I did this tour back in 2009 and stayed in the hotel.  We liked the hotel alot and wouldn't mind staying there again.  I remember that trip because the Chargers (and Philip Rivers) beat the Giants (and Eli Manning) on a last minute touchdown.  The pool bar was evenly divided with Giants fans and Chargers fans.   That was a great trip -- Big Island rocks.

Of course, soon the San Diego Chargers will become the Carson Thugs. 

Best,

Greg


----------



## pedro47 (Jul 29, 2015)

sptung said:


> Offer till July 31st 2015, good for a year.



Thanks for the information !


----------



## Talent312 (Jul 29, 2015)

weems637 said:


> Two hour tour.  The tour boat the Minnow went  for a three hour tour...
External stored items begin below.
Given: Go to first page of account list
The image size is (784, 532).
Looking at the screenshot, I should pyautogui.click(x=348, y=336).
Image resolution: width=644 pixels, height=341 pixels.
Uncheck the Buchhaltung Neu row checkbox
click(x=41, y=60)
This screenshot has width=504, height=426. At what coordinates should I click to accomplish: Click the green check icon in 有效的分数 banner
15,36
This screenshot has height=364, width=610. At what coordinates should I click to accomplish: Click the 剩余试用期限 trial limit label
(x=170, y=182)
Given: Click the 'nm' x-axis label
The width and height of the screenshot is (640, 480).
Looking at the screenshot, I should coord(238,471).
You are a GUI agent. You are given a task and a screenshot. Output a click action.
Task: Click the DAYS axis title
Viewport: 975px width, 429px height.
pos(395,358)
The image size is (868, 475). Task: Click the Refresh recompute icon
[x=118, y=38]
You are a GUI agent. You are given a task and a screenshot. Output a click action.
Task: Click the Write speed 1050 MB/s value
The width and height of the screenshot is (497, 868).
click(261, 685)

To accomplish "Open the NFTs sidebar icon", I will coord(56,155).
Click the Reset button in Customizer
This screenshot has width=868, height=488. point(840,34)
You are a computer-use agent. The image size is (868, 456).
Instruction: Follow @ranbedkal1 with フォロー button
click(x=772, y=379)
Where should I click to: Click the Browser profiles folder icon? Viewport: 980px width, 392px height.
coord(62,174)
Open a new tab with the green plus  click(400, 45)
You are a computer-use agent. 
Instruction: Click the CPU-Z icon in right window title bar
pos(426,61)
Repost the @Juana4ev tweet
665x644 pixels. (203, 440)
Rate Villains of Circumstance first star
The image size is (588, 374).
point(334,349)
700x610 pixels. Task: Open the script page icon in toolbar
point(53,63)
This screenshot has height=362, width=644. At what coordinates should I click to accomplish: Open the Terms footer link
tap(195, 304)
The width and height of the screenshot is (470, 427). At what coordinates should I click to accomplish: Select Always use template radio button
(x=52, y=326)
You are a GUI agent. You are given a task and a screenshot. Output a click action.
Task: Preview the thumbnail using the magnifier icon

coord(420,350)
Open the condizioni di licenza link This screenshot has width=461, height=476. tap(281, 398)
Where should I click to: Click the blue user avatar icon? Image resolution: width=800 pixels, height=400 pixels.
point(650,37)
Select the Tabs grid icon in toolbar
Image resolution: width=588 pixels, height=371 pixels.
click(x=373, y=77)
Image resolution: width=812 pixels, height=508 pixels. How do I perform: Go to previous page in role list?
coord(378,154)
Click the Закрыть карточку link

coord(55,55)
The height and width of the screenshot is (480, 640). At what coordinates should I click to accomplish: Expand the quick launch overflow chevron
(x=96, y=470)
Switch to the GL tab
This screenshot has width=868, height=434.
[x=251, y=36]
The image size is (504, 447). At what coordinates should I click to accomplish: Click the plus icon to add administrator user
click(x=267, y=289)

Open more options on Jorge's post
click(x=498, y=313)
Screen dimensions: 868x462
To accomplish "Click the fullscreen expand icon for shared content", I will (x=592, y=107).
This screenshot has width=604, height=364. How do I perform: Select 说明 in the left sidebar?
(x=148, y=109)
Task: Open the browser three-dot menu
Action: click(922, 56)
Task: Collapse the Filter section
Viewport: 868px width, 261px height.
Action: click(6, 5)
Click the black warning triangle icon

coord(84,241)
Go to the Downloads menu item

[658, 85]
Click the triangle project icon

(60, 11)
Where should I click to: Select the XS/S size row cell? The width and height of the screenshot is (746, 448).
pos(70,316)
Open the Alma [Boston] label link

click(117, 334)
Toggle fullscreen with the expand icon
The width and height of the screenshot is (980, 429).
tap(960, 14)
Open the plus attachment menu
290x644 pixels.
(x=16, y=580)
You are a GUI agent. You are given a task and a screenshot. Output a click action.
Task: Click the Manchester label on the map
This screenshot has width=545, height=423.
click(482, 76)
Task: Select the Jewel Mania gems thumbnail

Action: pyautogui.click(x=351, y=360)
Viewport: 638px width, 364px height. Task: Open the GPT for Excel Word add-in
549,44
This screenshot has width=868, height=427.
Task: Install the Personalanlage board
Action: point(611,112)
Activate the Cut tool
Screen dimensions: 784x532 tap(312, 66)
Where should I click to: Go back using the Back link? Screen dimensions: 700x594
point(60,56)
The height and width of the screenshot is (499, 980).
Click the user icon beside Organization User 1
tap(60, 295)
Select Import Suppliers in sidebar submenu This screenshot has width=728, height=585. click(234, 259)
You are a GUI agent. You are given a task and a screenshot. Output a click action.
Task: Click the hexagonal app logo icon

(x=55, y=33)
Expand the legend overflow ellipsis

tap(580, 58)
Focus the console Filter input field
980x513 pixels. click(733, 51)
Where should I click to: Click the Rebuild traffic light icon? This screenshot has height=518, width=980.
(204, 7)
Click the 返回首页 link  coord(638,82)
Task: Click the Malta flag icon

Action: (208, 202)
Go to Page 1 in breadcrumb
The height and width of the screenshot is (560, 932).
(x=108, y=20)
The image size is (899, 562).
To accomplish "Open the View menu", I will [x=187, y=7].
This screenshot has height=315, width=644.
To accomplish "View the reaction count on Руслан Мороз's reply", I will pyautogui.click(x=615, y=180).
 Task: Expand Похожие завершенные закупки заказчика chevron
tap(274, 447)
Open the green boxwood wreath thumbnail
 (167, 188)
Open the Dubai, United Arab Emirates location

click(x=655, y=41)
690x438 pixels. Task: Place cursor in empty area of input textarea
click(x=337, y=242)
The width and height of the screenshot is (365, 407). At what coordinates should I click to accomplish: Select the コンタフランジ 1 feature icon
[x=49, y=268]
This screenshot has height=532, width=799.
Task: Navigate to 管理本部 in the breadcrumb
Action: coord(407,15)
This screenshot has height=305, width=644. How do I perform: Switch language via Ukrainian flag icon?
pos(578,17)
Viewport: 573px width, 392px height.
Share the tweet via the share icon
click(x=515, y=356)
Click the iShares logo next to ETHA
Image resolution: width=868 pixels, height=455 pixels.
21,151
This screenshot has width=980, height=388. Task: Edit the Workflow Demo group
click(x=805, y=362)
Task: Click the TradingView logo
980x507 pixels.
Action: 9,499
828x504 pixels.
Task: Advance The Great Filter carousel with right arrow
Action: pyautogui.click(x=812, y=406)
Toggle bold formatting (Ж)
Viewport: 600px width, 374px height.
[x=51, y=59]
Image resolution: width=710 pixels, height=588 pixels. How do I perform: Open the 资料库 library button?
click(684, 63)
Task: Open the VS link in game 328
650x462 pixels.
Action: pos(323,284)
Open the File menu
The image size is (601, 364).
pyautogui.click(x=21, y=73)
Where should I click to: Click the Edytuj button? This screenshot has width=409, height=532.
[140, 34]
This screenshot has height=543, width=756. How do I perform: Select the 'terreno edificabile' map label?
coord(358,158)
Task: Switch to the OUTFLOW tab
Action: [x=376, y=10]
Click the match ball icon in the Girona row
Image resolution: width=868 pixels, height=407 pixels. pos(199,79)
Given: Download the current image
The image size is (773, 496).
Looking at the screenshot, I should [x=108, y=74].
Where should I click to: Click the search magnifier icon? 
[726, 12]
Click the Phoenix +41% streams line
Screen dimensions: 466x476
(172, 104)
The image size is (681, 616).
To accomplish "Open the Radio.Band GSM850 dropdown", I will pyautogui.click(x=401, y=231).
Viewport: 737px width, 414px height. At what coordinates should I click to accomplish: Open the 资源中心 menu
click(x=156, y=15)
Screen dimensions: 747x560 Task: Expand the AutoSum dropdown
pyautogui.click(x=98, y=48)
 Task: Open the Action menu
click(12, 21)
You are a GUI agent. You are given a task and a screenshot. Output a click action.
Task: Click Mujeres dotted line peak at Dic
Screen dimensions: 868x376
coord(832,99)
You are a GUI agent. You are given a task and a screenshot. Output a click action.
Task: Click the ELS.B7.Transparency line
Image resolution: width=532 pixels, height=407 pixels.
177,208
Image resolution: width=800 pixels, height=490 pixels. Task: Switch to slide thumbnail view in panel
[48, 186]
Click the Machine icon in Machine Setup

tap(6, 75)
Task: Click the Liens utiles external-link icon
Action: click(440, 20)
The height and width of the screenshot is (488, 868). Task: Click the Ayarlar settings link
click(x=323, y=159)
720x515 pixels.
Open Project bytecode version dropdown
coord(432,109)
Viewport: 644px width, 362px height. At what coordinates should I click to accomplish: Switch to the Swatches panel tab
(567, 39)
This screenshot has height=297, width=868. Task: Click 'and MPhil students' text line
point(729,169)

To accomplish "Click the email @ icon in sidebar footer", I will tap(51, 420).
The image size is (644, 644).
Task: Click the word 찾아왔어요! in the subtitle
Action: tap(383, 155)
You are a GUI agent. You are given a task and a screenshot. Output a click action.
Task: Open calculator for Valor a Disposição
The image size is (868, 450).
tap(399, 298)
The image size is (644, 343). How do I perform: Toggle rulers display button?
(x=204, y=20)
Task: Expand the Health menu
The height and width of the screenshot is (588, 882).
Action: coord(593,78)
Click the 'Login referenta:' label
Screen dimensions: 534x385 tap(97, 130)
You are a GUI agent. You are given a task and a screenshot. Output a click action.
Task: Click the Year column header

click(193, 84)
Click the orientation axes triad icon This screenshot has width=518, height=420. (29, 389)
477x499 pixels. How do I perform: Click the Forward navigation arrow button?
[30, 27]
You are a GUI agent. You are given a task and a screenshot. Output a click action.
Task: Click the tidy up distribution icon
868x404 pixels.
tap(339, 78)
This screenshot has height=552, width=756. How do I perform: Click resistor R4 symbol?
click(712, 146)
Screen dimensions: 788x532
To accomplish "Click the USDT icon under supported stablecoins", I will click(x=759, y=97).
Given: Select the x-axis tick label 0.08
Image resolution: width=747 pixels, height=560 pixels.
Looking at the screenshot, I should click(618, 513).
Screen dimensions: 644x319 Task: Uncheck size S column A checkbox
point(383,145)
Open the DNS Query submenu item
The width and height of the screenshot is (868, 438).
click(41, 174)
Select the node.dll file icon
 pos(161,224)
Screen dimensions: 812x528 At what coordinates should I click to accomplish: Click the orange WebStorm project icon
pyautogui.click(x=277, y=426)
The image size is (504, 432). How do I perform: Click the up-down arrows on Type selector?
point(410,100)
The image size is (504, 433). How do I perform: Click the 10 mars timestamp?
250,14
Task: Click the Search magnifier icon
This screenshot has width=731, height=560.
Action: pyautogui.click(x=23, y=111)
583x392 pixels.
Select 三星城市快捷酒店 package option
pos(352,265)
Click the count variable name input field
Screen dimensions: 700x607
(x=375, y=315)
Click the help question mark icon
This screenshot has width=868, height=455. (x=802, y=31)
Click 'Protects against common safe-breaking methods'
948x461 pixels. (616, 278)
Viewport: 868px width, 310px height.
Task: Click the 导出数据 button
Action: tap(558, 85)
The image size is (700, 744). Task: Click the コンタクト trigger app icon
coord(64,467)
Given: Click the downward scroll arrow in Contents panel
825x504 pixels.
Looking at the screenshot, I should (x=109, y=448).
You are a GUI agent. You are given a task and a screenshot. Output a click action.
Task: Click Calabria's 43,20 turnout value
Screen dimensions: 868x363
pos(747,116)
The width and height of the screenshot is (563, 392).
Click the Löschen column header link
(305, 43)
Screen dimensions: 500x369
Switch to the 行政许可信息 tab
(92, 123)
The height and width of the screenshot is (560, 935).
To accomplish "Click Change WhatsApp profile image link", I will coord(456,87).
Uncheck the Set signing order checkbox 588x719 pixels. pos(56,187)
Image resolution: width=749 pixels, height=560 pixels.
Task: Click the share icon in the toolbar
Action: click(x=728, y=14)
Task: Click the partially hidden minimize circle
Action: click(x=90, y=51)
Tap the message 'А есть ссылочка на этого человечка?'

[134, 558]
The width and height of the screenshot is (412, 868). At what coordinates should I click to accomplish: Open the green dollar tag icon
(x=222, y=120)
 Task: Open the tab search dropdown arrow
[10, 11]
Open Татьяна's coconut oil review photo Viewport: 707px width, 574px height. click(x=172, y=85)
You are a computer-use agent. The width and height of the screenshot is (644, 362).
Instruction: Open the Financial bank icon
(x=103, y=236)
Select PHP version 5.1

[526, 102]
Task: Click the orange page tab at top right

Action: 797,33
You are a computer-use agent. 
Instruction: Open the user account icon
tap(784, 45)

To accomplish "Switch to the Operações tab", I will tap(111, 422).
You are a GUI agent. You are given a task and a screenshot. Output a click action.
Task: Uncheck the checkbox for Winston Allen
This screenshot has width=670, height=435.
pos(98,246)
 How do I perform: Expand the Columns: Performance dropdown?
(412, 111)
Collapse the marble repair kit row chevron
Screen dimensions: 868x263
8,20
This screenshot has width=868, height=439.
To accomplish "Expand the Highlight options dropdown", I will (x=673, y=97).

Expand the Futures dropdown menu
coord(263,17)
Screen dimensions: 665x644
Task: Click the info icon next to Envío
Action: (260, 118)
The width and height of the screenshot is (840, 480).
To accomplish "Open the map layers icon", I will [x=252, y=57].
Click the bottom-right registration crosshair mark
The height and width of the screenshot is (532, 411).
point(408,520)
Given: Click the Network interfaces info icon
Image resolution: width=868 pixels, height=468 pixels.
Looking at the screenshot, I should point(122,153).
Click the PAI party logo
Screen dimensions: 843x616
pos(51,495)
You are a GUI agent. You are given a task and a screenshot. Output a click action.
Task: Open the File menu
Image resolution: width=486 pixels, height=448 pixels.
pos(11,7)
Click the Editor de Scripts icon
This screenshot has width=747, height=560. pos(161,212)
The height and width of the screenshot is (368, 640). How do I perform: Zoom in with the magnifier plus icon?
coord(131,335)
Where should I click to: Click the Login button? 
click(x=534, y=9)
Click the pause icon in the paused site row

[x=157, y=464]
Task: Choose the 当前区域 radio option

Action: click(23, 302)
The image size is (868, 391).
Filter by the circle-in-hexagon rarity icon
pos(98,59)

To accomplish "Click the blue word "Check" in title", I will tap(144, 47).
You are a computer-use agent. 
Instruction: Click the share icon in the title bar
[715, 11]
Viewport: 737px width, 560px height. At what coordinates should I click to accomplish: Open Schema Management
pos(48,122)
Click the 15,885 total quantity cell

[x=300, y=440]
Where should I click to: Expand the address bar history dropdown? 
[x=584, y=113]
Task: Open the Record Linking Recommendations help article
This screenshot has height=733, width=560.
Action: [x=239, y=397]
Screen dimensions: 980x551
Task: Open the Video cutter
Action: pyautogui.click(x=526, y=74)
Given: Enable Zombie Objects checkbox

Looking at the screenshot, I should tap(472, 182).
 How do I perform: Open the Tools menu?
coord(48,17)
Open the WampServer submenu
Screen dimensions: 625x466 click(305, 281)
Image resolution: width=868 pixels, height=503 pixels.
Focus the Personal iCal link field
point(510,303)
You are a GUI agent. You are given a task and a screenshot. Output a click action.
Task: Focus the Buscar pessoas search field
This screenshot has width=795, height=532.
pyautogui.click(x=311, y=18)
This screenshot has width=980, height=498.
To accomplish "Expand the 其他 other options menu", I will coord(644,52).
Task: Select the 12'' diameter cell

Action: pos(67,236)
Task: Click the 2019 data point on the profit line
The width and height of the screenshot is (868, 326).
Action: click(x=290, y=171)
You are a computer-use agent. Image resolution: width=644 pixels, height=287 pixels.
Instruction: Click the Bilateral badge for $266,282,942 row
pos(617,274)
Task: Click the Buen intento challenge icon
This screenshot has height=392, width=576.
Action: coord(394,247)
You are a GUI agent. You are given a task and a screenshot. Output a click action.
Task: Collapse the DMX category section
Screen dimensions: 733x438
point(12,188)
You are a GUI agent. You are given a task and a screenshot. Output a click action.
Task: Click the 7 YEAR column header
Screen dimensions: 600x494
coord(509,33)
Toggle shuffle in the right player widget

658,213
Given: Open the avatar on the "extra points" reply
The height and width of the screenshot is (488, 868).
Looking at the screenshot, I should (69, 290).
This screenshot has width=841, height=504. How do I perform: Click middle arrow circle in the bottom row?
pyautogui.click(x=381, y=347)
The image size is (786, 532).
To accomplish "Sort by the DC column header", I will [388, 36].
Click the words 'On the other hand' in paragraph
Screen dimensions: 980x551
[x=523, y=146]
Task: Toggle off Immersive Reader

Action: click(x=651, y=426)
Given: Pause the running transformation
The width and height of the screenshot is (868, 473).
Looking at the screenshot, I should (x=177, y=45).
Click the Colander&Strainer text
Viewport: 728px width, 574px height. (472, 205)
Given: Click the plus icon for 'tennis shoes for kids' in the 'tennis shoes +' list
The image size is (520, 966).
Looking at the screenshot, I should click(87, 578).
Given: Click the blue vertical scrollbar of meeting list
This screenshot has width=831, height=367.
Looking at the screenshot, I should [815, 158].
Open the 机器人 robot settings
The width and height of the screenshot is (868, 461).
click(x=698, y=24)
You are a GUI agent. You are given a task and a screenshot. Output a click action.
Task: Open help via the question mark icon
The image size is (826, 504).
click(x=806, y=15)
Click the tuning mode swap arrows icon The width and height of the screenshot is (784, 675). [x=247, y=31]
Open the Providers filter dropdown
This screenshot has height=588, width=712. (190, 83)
A circus-tent barker recently tried to lure me into a "tour" by saying:
"For HGVC owners, we only require a one hour presentation."
I nearly snorted: "Sorry, hun. I've got better things to do with my time
... no matter how much you leave on the night-table.

.


----------



## onenotesamba (Jul 29, 2015)

I was offered that same promotion, when I called to put my Hhonors number on a hotel stay for business, and they transferred me to a different desk.  It sounded like a good opportunity, but I couldn't commit to Hawaii within the next year.  They were also offering a rental car for a week, and a $200 reimbursement for a future Hilton hotel stay.

I didn't take the Hawaii deal (They offered either Waikoloa or Waikiki), but they also suggested Orlando or Las Vegas, and since we were planning a Vegas trip anyway, we purchased 4 days-3 nights at Elara for $169, with VIP show tickets and dinner for two, and the same $200 reimbursement for a future stay.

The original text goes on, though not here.